Getting the AST from IronRuby
I’ve been looking into IronRuby and how to retrieve the Abstract Syntax Tree (AST) that’s used. In this post I’ll show a simple example of how you can do the same.
First let’s look at what a compiler is and how it works. A compiler basically works in three phases: Lexical Analysis, Syntactic/Semantic Analysis and Code Generation. Given a piece of code the compiler first tokenizes the input. This means splitting the code into its simplest parts and it’s the Lexical Analysis phase. Examples of these parts could be a variable name, a string, an assignment operator (such as = in C#). The output from the Tokenizer is feed into a Parser in the Syntactic/Semantic Analysis phase. The Parser takes the individual parts – the tokens – and creates a generic representation of the code. This representation is the Abstract Syntax Tree (AST). In the last phase (Code Generation) the compiler uses the AST to generate code that can run on the target platform.
Usually each of these phases has multiple sub phases that further helps to validate, optimize, etc. the code.
If we take a modern language such as C# the input will be C# code in a .cs file and the output will be IL code that can run on the Common Language Runtime (CLR).
Now let’s take a look at an example of how the AST might look like for the simple assignment shown in the following code segment:
a = 2 + 3
After being parsed this code might have an AST representation as shown in the following:
= / \ a + / \ 2 3
The parts shown in the tree are called nodes, and there are 5 in total. A variable name, two integers (or literals as they’re called), a plus sign (or more specifically a Binary Expression) and an Assignment (the “=”).
Getting the AST is a first step in trying to analyze the code yourself. Since creating a tokenizer and parser for a language such as Ruby is a non trivial effort, it’s great if you can piggyback on others work. And for looking at Ruby code on .NET IronRuby is obviously perfect.
In the following code I’m using IronRuby 1.0 RC2, which is the latest release.

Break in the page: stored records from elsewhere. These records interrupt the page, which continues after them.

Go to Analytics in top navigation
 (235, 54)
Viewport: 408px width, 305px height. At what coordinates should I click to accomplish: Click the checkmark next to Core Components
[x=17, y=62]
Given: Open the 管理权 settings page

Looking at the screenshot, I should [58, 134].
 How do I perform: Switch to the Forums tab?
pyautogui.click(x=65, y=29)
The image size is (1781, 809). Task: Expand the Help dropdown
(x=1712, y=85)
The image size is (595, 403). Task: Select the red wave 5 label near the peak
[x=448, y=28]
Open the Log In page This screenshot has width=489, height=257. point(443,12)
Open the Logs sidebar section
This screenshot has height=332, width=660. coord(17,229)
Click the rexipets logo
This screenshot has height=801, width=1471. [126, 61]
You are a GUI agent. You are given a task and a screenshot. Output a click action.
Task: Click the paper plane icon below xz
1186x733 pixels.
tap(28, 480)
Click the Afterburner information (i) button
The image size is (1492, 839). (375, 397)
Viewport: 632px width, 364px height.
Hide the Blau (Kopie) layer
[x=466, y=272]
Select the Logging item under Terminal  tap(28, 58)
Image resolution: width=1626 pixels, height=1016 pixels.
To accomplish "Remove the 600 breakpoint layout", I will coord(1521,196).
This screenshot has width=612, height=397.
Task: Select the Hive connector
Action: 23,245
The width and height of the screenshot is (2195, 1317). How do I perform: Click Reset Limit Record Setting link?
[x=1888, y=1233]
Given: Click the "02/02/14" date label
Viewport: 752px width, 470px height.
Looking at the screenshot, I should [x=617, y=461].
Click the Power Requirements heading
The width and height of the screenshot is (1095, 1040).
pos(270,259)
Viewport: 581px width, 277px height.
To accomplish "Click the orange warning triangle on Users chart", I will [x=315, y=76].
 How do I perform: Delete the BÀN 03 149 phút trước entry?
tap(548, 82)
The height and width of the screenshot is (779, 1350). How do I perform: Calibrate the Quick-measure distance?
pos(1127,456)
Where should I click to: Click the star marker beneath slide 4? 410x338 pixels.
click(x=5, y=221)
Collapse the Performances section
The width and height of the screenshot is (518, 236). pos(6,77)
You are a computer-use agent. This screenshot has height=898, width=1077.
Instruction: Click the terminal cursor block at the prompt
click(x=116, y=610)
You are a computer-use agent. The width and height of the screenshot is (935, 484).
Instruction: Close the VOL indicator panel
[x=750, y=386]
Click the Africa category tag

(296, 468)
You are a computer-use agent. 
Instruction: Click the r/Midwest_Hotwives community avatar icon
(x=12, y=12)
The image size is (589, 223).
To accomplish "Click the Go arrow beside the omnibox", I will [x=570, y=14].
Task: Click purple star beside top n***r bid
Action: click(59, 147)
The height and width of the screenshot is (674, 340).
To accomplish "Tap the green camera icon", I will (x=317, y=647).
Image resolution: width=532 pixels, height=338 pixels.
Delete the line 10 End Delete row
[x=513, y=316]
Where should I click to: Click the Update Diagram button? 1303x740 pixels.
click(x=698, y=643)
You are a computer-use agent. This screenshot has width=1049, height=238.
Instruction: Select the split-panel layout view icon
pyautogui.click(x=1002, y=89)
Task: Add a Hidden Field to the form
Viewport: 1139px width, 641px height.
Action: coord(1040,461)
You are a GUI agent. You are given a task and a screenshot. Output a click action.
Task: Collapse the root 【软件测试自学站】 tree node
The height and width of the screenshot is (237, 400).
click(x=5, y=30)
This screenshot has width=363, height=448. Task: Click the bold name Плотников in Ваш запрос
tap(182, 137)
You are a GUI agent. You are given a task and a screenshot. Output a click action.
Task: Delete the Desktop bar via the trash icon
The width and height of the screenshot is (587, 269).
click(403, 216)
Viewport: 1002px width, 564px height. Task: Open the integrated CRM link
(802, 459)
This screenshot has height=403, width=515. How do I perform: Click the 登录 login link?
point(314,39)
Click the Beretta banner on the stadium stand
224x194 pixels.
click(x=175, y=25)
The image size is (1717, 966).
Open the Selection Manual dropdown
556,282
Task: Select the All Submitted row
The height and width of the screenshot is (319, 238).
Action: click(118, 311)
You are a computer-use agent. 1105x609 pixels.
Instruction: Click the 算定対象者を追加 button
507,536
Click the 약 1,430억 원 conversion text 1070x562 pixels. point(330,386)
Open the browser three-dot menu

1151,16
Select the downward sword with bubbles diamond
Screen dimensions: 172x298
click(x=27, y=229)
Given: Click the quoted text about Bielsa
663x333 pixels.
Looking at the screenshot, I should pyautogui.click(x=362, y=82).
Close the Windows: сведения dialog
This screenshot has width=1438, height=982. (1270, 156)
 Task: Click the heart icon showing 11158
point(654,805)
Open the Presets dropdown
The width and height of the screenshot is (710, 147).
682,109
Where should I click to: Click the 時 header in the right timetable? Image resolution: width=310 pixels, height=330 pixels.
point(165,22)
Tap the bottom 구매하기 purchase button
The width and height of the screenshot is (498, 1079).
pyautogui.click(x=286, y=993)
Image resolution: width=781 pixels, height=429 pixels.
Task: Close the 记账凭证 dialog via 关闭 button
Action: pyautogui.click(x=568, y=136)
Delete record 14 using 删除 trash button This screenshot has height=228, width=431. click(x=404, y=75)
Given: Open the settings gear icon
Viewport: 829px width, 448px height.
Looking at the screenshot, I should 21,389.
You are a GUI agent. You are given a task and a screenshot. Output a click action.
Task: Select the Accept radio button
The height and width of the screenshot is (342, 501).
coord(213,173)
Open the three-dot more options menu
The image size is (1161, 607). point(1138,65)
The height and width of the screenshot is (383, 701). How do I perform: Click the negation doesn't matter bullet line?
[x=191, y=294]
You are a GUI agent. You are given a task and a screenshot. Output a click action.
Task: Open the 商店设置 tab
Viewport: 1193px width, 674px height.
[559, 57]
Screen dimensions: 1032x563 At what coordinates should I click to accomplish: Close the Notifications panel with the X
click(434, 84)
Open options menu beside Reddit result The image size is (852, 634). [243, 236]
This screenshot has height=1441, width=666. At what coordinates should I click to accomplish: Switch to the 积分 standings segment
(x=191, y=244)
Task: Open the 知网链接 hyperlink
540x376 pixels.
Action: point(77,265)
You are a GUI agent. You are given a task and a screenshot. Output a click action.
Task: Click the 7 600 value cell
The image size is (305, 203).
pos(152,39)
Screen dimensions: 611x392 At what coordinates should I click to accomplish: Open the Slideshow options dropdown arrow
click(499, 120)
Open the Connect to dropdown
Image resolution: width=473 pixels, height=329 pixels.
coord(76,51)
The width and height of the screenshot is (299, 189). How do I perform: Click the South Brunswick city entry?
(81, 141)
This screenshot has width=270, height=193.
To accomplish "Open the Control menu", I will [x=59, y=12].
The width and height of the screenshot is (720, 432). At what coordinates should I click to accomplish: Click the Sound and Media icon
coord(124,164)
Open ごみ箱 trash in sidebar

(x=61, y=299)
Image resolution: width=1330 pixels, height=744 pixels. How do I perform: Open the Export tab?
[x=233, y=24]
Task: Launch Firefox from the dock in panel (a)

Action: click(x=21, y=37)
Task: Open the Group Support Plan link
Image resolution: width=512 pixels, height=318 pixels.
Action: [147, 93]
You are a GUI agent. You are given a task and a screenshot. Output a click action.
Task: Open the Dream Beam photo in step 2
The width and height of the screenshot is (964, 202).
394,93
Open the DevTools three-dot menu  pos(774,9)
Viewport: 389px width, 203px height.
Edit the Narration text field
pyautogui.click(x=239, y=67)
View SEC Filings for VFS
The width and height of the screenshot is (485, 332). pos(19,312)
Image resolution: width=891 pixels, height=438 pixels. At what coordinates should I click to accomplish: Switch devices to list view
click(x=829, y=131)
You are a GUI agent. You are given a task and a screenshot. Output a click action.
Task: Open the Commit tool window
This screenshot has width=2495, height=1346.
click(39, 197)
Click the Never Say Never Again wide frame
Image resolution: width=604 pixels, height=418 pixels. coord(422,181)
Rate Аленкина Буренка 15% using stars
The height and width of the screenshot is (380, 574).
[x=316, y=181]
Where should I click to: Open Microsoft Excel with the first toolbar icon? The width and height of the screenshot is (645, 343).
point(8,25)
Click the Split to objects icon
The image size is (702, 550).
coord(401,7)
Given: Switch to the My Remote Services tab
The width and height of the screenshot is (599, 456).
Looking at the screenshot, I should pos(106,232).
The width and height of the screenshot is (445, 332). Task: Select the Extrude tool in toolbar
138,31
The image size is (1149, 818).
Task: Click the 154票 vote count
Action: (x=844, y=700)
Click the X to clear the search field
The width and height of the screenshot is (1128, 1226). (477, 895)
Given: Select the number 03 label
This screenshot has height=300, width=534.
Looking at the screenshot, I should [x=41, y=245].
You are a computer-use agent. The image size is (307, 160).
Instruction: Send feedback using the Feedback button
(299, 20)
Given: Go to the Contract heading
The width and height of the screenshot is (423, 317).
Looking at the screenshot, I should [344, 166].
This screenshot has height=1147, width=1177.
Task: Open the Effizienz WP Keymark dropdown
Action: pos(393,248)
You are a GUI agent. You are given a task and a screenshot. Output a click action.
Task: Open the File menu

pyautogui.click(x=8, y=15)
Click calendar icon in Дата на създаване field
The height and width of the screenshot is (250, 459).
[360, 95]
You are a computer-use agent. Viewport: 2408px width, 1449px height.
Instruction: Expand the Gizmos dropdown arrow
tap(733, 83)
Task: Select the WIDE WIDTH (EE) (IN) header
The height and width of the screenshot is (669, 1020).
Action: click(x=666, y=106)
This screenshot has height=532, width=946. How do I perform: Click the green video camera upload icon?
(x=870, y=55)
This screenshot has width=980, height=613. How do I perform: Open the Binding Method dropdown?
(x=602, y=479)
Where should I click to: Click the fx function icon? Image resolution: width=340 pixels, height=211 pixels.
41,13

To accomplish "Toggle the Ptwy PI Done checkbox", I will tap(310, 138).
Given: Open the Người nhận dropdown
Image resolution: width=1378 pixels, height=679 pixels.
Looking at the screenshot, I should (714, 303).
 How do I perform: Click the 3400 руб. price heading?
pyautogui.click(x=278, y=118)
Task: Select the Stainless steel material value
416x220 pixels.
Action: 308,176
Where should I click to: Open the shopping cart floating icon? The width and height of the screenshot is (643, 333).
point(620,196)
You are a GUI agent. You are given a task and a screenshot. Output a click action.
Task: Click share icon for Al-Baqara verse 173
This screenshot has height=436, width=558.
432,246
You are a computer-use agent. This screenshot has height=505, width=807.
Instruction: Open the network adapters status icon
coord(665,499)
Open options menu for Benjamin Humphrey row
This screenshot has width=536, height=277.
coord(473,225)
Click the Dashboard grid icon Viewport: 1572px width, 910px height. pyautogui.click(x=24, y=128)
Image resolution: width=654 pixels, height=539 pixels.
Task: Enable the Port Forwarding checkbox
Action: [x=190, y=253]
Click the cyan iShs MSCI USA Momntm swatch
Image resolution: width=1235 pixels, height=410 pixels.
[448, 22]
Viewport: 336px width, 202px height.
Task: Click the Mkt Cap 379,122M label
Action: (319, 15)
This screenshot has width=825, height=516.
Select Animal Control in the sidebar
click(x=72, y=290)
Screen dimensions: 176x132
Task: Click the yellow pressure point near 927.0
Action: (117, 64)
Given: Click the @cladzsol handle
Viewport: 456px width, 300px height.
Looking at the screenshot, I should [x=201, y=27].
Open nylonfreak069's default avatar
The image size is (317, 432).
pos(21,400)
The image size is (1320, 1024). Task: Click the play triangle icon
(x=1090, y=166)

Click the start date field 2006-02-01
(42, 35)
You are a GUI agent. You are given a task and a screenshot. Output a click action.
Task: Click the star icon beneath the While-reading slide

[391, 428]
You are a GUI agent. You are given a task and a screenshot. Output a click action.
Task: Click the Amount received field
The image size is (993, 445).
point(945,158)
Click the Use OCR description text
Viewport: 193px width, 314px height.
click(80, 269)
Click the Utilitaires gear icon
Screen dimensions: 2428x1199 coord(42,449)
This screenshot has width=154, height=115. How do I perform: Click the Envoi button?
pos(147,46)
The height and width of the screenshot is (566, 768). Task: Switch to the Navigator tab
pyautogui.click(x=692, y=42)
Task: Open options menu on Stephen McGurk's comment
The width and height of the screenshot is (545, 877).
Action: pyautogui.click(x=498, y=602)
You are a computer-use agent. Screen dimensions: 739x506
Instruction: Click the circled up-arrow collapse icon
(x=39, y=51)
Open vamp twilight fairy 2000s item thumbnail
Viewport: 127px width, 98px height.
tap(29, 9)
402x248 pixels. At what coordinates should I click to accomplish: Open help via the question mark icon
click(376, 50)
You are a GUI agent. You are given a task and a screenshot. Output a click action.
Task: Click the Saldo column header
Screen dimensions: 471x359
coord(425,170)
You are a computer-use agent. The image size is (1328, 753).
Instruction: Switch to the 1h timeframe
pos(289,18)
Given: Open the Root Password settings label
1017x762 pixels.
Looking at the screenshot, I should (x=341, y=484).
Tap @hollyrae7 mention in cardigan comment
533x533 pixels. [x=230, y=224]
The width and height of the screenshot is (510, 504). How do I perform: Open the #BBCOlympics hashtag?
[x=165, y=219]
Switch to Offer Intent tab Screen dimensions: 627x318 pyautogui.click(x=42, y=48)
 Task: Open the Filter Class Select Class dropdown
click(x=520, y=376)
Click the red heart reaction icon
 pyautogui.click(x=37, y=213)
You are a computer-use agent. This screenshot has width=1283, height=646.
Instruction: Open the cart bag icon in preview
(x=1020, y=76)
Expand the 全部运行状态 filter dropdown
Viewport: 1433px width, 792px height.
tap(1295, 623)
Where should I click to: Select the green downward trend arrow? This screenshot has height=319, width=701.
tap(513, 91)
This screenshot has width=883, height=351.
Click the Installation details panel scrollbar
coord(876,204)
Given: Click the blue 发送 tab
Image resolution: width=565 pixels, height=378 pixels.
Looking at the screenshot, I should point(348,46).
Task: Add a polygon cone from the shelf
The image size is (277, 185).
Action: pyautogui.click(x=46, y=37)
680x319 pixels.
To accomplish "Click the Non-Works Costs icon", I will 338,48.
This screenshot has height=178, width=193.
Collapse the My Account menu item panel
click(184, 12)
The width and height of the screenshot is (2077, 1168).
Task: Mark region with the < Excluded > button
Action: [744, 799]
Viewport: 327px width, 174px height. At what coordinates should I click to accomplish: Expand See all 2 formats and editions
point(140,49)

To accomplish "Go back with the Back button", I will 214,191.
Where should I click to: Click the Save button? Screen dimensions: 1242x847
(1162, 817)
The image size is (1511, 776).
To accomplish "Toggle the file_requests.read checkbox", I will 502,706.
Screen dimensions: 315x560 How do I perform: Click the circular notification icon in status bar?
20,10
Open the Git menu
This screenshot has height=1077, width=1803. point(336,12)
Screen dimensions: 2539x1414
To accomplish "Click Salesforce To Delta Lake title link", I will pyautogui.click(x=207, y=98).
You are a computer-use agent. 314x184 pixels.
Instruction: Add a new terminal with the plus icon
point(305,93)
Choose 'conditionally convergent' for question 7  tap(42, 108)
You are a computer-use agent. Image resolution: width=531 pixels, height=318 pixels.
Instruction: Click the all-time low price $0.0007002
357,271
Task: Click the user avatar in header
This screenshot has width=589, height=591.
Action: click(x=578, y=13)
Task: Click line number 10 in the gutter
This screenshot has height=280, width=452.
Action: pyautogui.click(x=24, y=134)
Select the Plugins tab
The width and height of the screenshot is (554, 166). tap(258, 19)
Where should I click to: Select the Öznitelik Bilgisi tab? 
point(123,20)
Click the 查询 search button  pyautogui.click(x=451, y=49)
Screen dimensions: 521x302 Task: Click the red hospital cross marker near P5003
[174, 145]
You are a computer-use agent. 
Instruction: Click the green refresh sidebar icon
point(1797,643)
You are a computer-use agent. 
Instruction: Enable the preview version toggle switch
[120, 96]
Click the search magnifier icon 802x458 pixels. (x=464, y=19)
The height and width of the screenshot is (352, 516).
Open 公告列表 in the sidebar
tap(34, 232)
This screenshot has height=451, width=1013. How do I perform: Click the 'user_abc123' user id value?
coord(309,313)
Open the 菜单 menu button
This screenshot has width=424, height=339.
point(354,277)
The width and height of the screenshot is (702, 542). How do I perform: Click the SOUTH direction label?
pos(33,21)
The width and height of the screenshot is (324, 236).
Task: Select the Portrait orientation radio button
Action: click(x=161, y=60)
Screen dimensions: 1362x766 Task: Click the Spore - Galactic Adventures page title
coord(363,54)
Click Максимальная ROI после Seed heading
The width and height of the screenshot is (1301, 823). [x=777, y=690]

First we need to add a couple of assembly references, which you can find where you installed IronRuby (usually “c:\ironruby\bin\”). We need IronRuby.dll, IronRuby.Libraries.dll, Microsoft.Dynamic.dll, Microsoft.Scripting.dll, Microsoft.Scripting.Core.dll, Microsoft.Scripting.Core.dll, Microsoft.Scripting.Helpers.dll
Then import the following namespaces:
using IronRuby.Builtins; using IronRuby.Compiler; using IronRuby.Compiler.Ast; using Microsoft.Scripting; using Microsoft.Scripting.Hosting.Providers;
Next we’ll setup an IronRuby runtime and engine, this is the core infrastructure we need to work with Ruby code. Last we’ll create an instance of the ScriptSource class with a simple piece of Ruby code that calls “puts” with “hello” as a parameter.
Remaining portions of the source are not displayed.